*REQUEST*.
Copy the records from the start through the line with "click(x=143, y=156)" as a numbered list, skipping blank lines. Leave the pictures out.

*Stored data entries*.
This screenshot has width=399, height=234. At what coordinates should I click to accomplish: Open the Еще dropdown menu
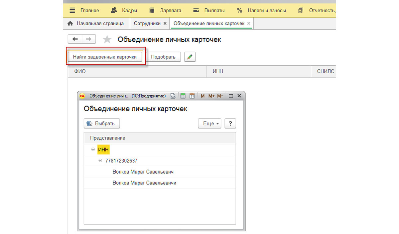click(x=210, y=123)
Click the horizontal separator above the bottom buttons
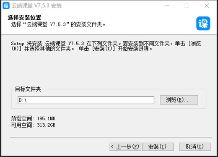The height and width of the screenshot is (157, 218). 111,137
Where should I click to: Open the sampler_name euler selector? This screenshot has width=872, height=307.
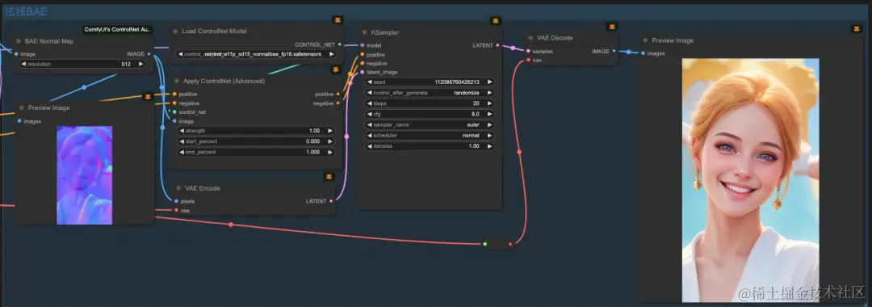point(430,125)
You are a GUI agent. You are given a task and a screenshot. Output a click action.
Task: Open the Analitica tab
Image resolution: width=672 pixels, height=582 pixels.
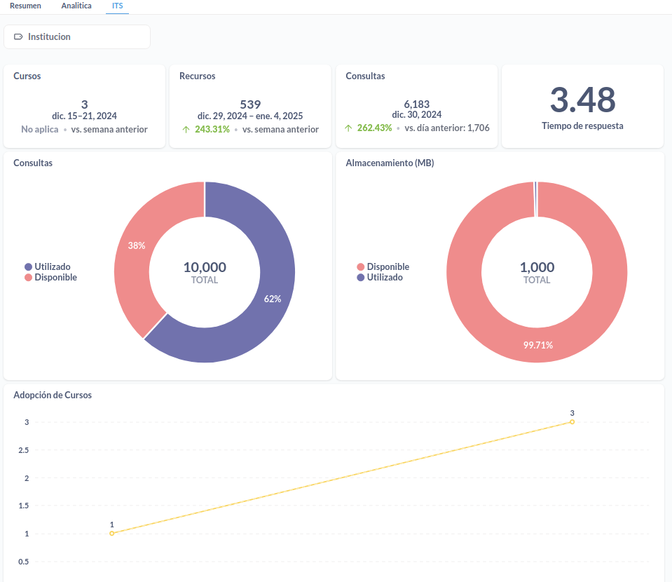click(x=76, y=6)
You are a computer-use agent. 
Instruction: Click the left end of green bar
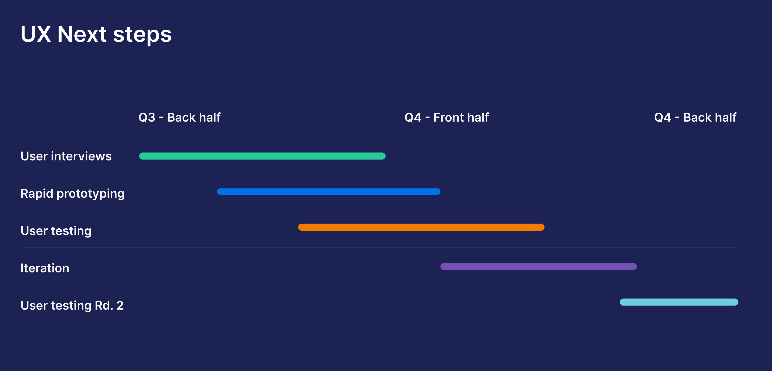click(x=143, y=156)
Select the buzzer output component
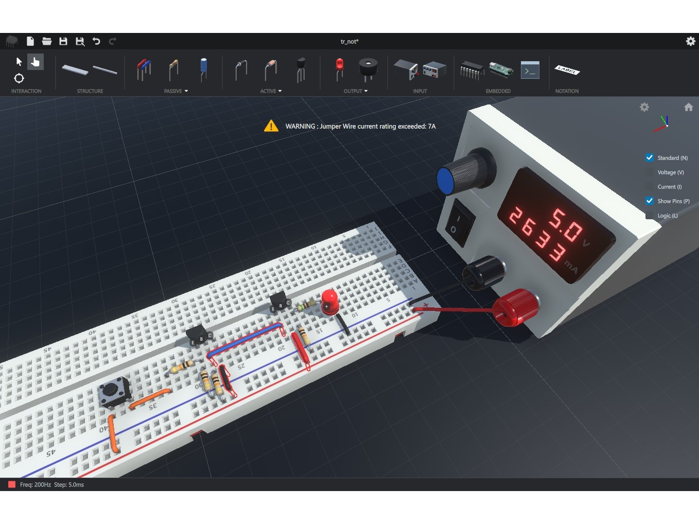This screenshot has width=699, height=524. [x=368, y=69]
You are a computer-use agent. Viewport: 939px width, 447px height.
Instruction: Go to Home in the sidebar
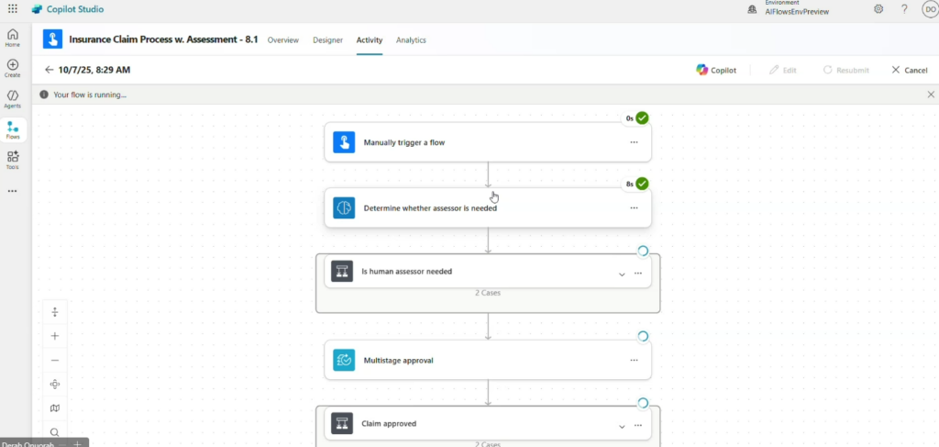pos(13,38)

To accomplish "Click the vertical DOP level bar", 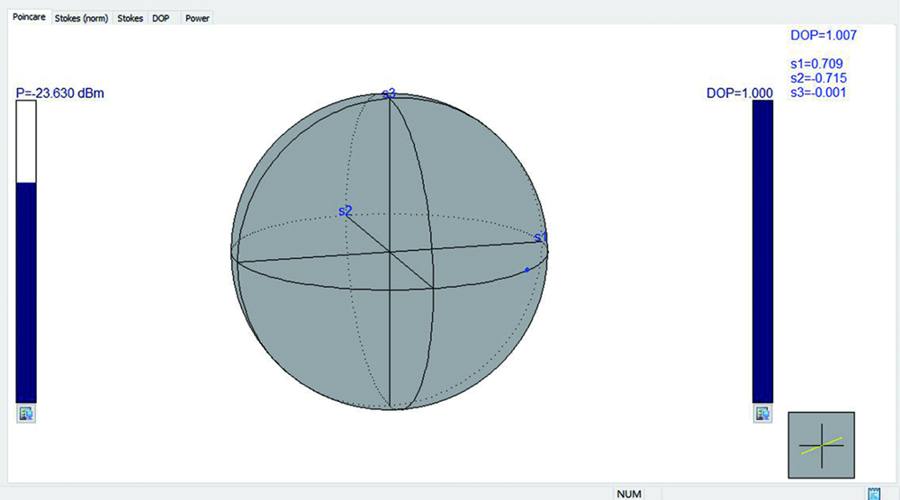I will pos(762,252).
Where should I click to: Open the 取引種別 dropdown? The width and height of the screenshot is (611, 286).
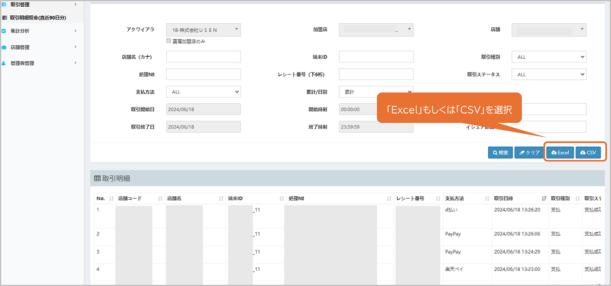tap(548, 57)
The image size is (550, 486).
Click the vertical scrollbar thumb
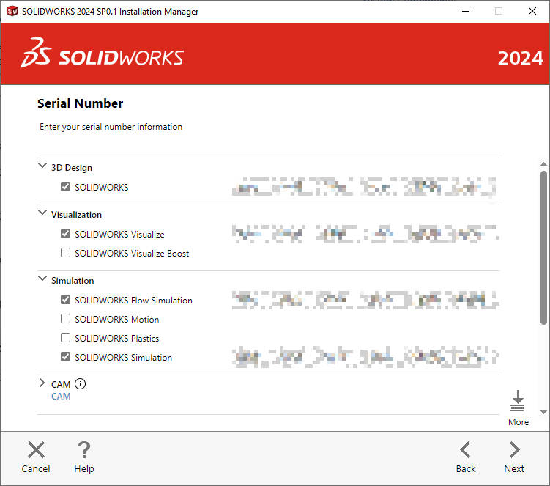543,246

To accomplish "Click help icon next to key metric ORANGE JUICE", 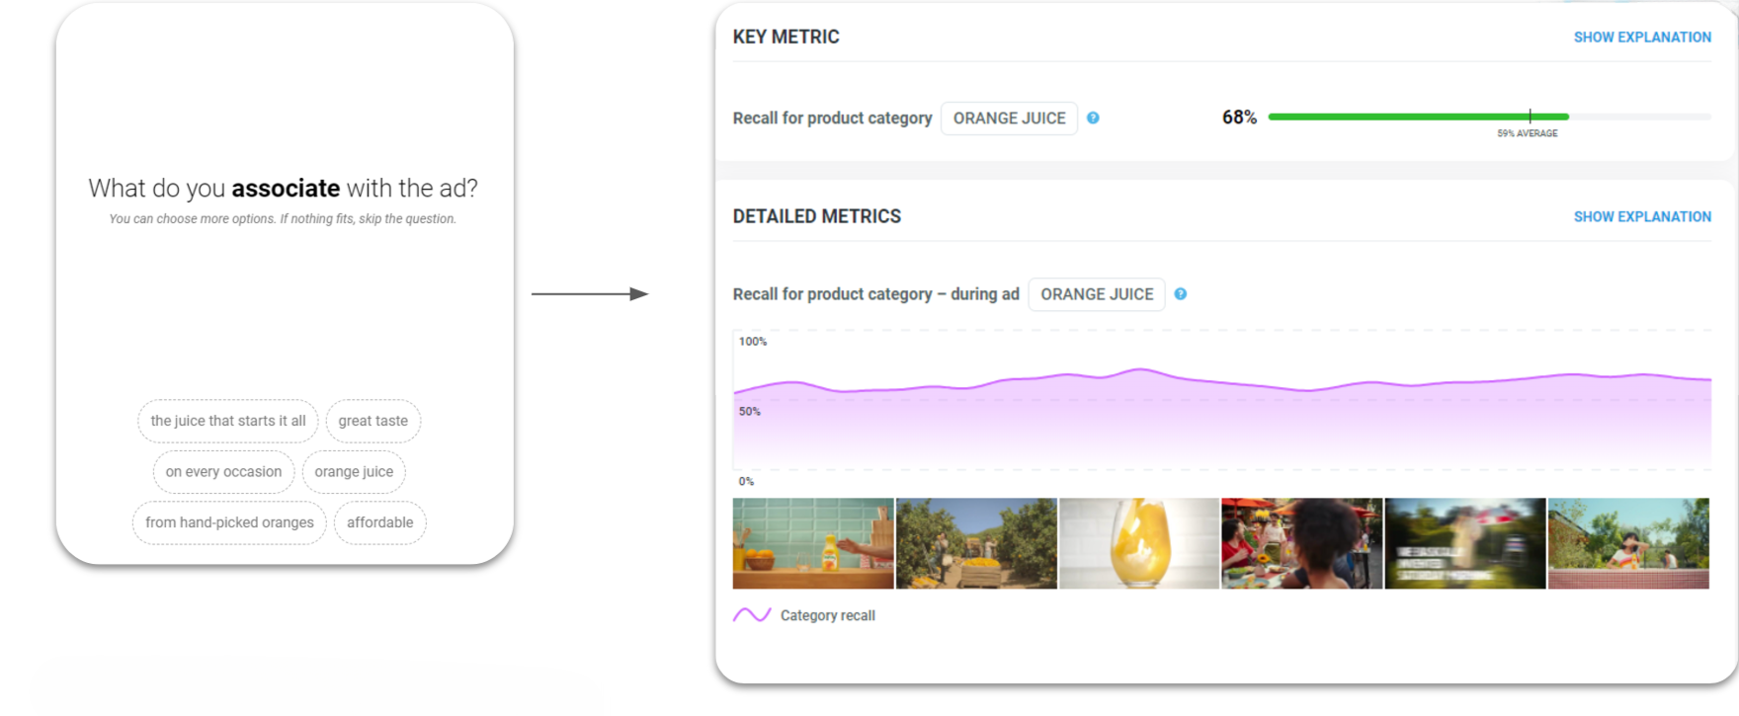I will click(x=1093, y=118).
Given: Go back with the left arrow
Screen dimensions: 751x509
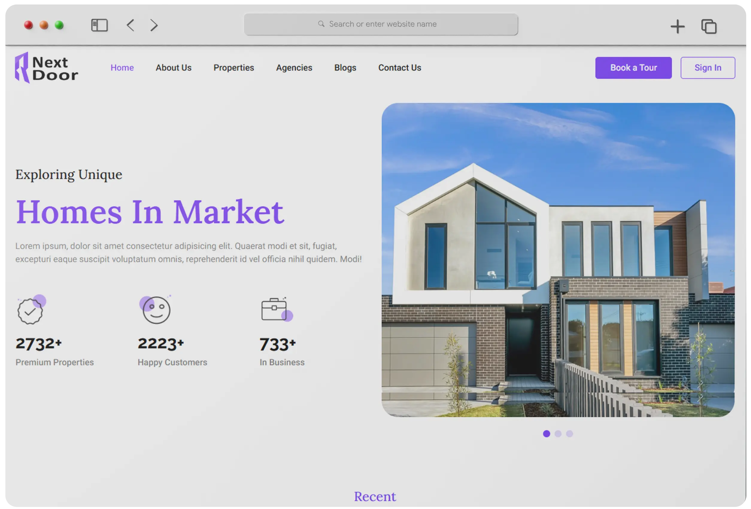Looking at the screenshot, I should (x=130, y=25).
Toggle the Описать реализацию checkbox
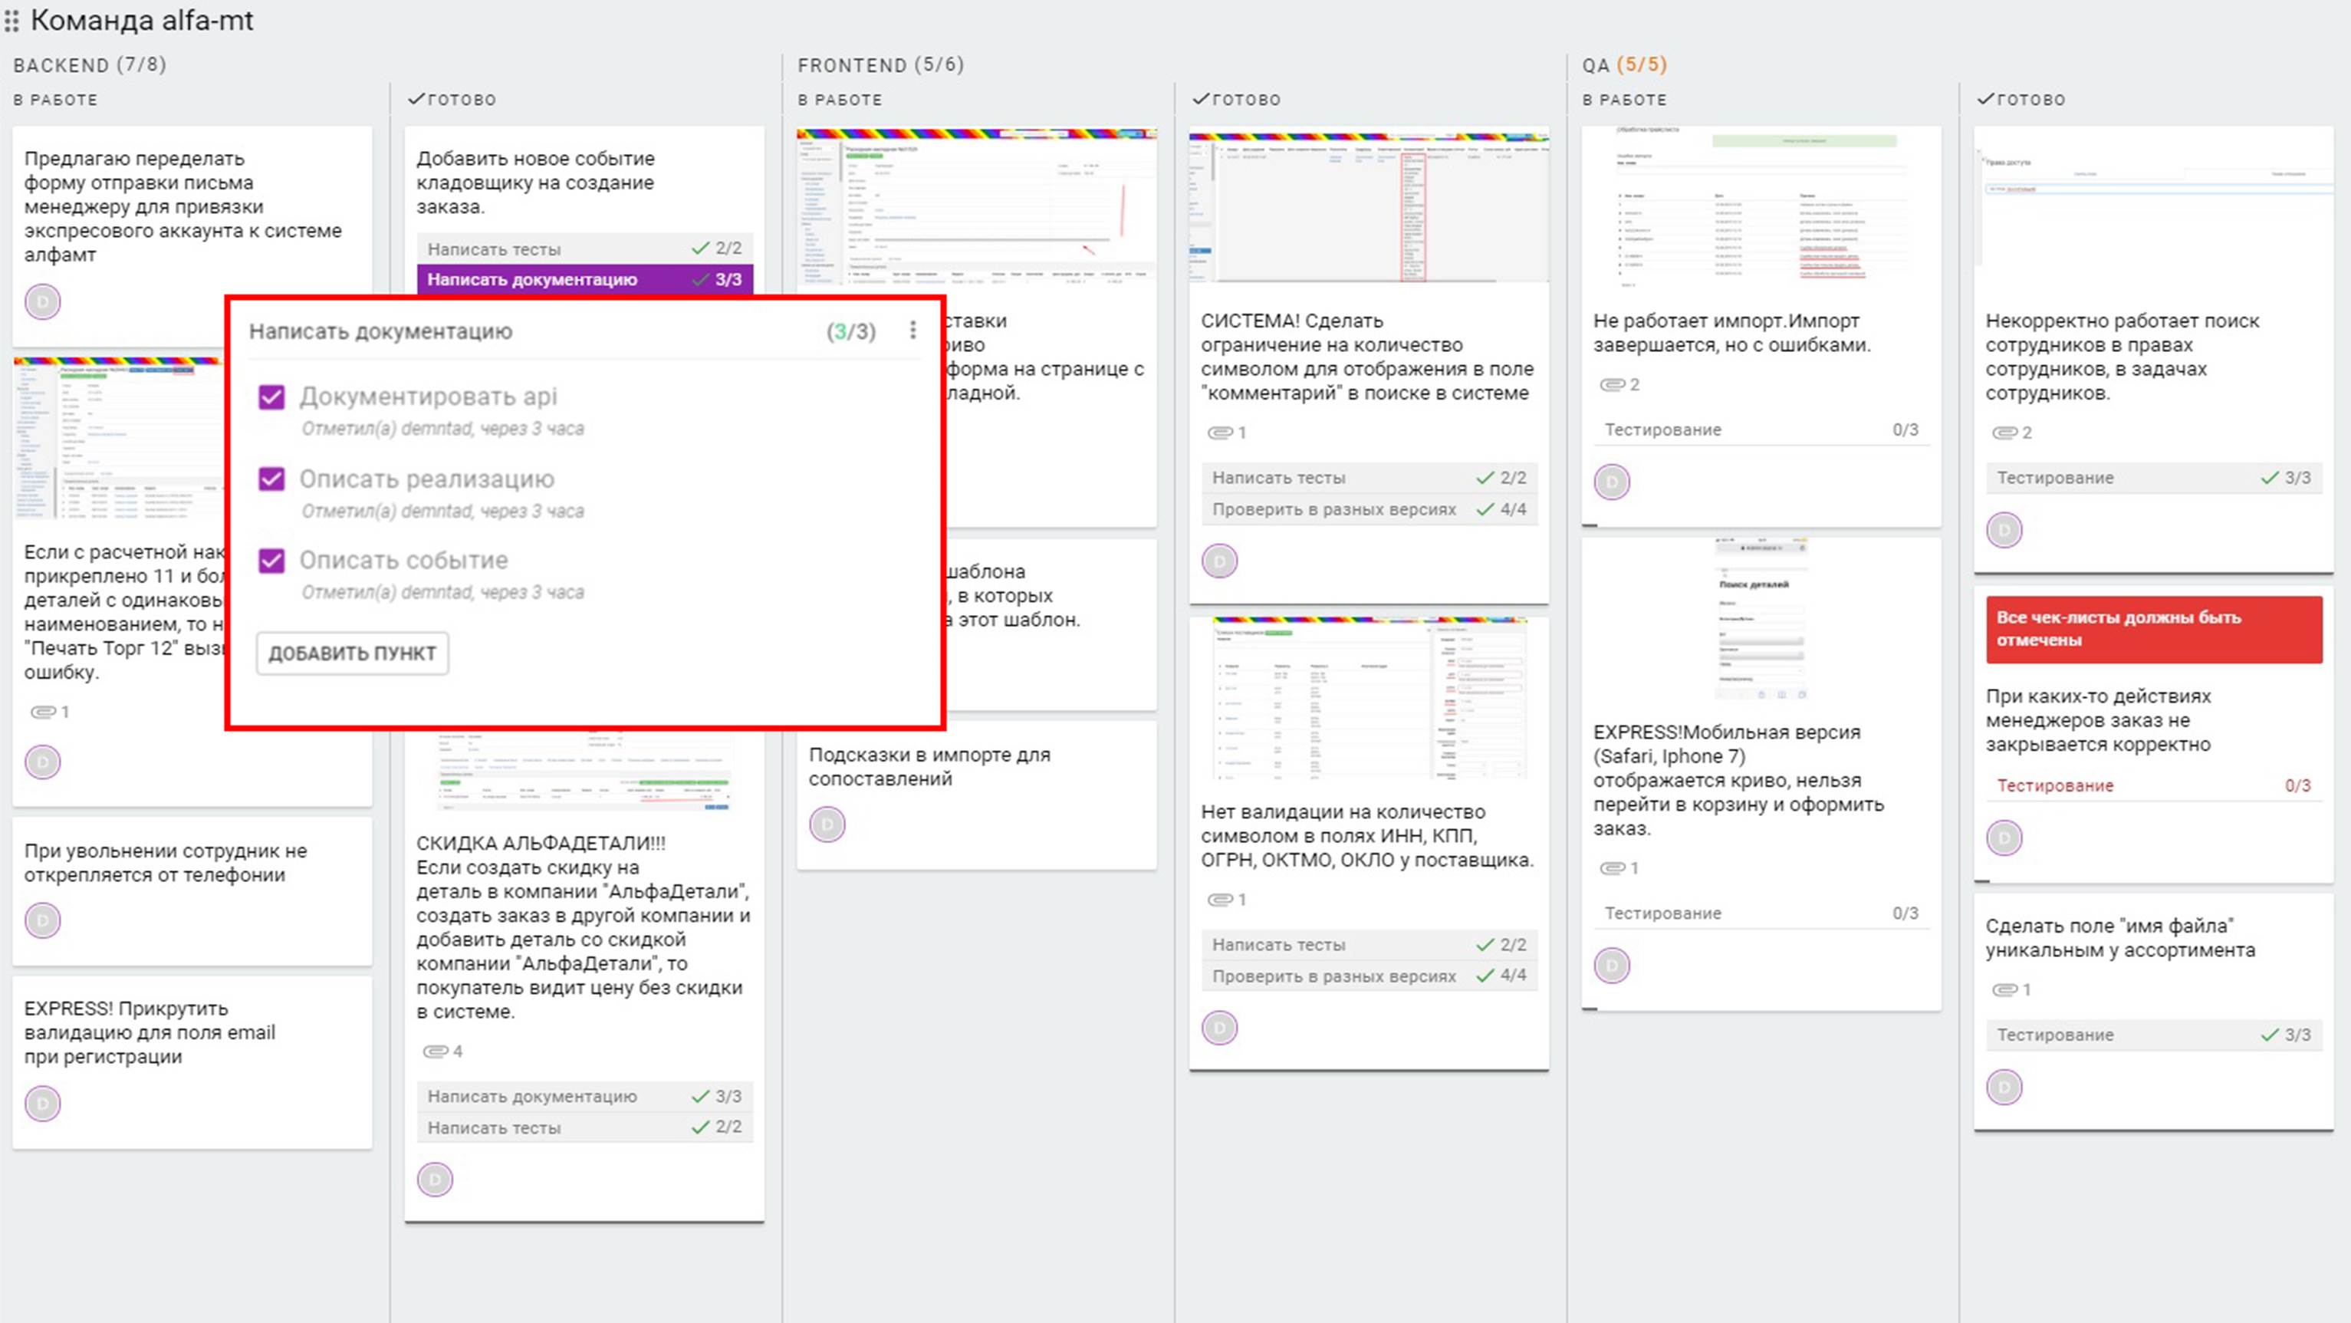 tap(272, 479)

*THE RESPONSE*.
1. This screenshot has width=399, height=234. At what coordinates should I click to accomplish: Open the Еще dropdown menu
2. click(x=210, y=123)
3. Click the horizontal separator above the bottom buttons
4. The height and width of the screenshot is (157, 218). 111,137
5. Where should I click to: Open the sampler_name euler selector? This screenshot has width=872, height=307.
6. point(430,125)
7. You are a GUI agent. You are given a task and a screenshot. Output a click action.
8. Task: Open the Analitica tab
9. Image resolution: width=672 pixels, height=582 pixels.
10. click(x=76, y=6)
11. You are a computer-use agent. 
12. Instruction: Click the left end of green bar
13. click(x=143, y=156)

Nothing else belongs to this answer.